I think, since I’ve learned to take my writing more seriously, and have started to do a lot more of it, the telling of stories is my contribution to the world, my price, if you will, of living here and now. I’m not saying that my thoughts or opinions are are any more or any less important that others. I just think that the ability to observe, to take in, to digest, and then to rephrase something helps others to understand. This is a part of human communication that I think is lost in today’s soundbites, and bombastic rhetoric. I don’t want to change people’s opinions, I just want them to pay attention to what is going on around them, and perhaps join the conversation.
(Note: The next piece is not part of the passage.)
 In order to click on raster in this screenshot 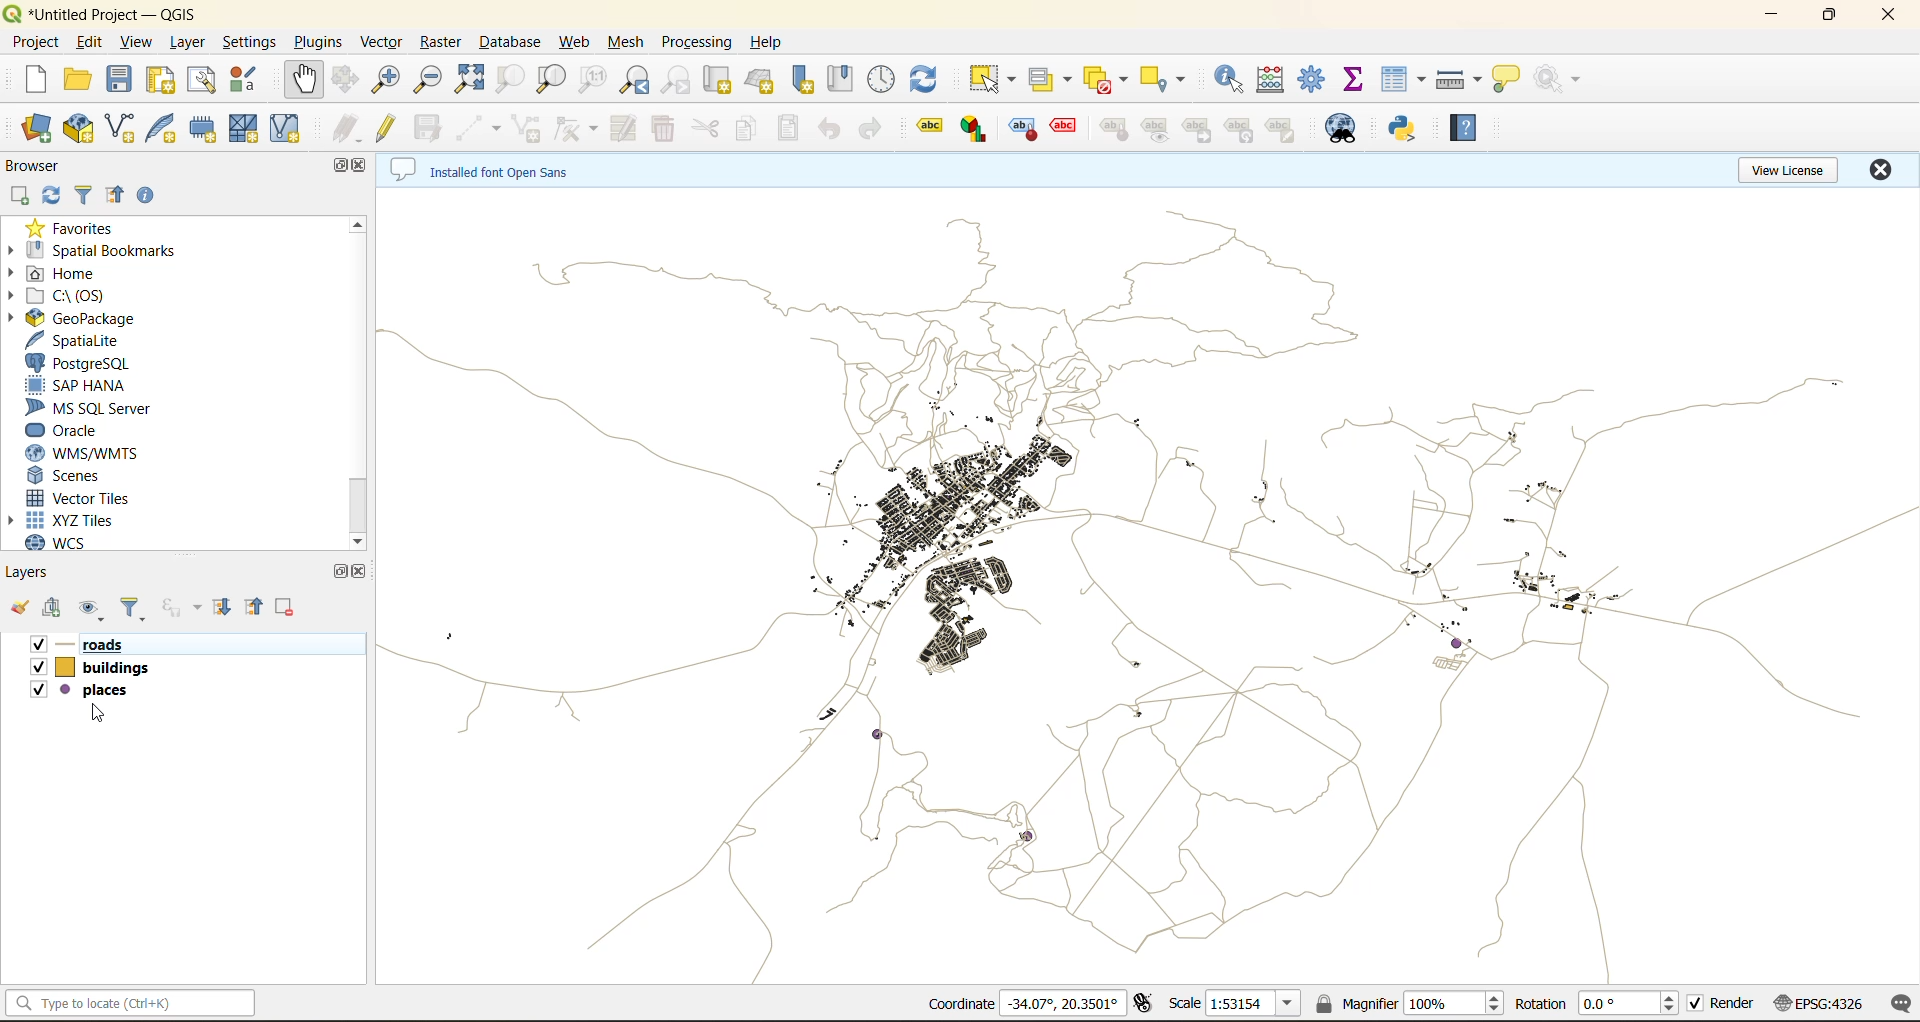, I will do `click(438, 43)`.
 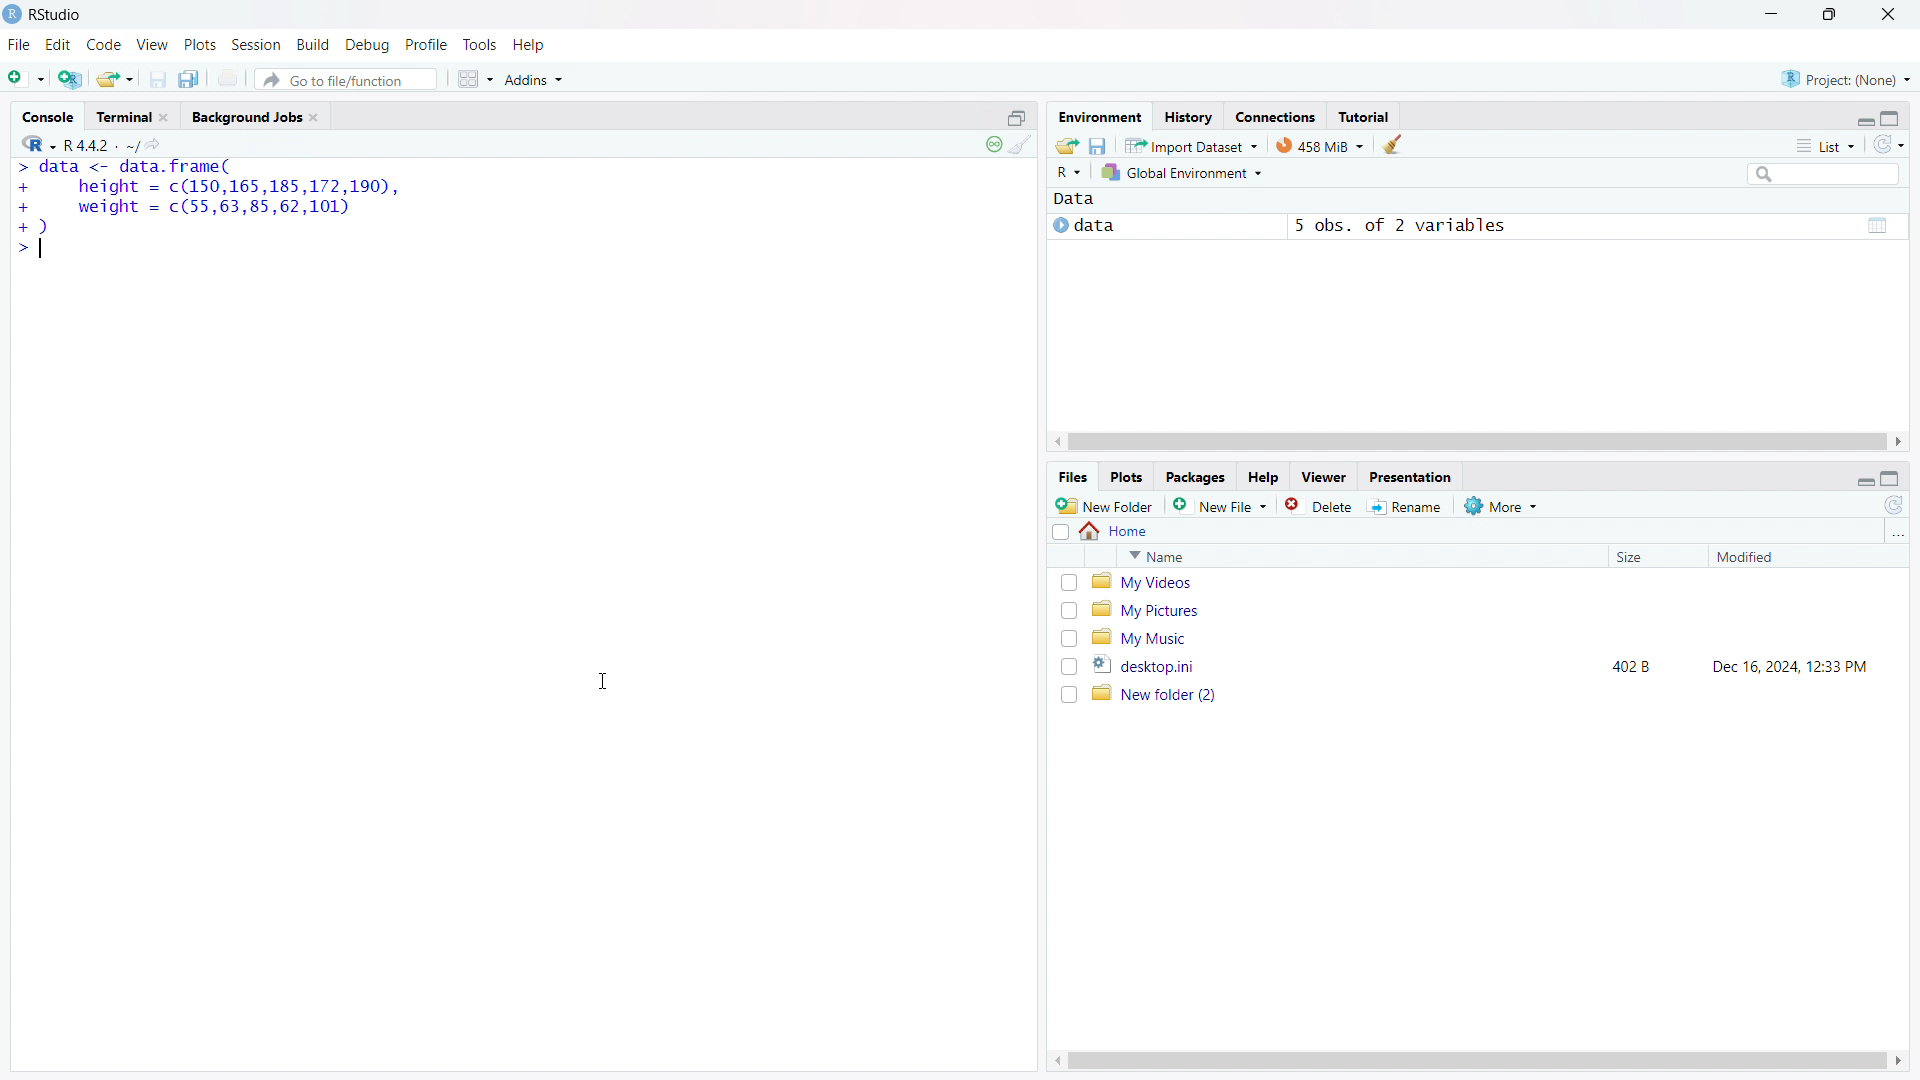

In the article that inspired this post there is a link to Susan Sontag’s book of essays on storytelling “At The Same Time” where she talks about telling a story well helps information become wisdom, saying, “Obviously, I think of the writer of novels and stories and plays as a moral agent… This doesn’t entail moralizing in any direct or crude sense. Serious fiction writers think about moral problems practically. They tell stories. They narrate. They evoke our common humanity in narratives with which we can identify, even though the lives may be remote from our own. They stimulate our imagination. The stories they tell enlarge and complicate — and, therefore, improve — our sympathies. They educate our capacity for moral judgment.”
I take this as a call to pay attention, to look deeper into things even the ugly and loud and exaggerations, and once I have the information I need, it is my moral duty to write to turn that information into wisdom, if only for myself.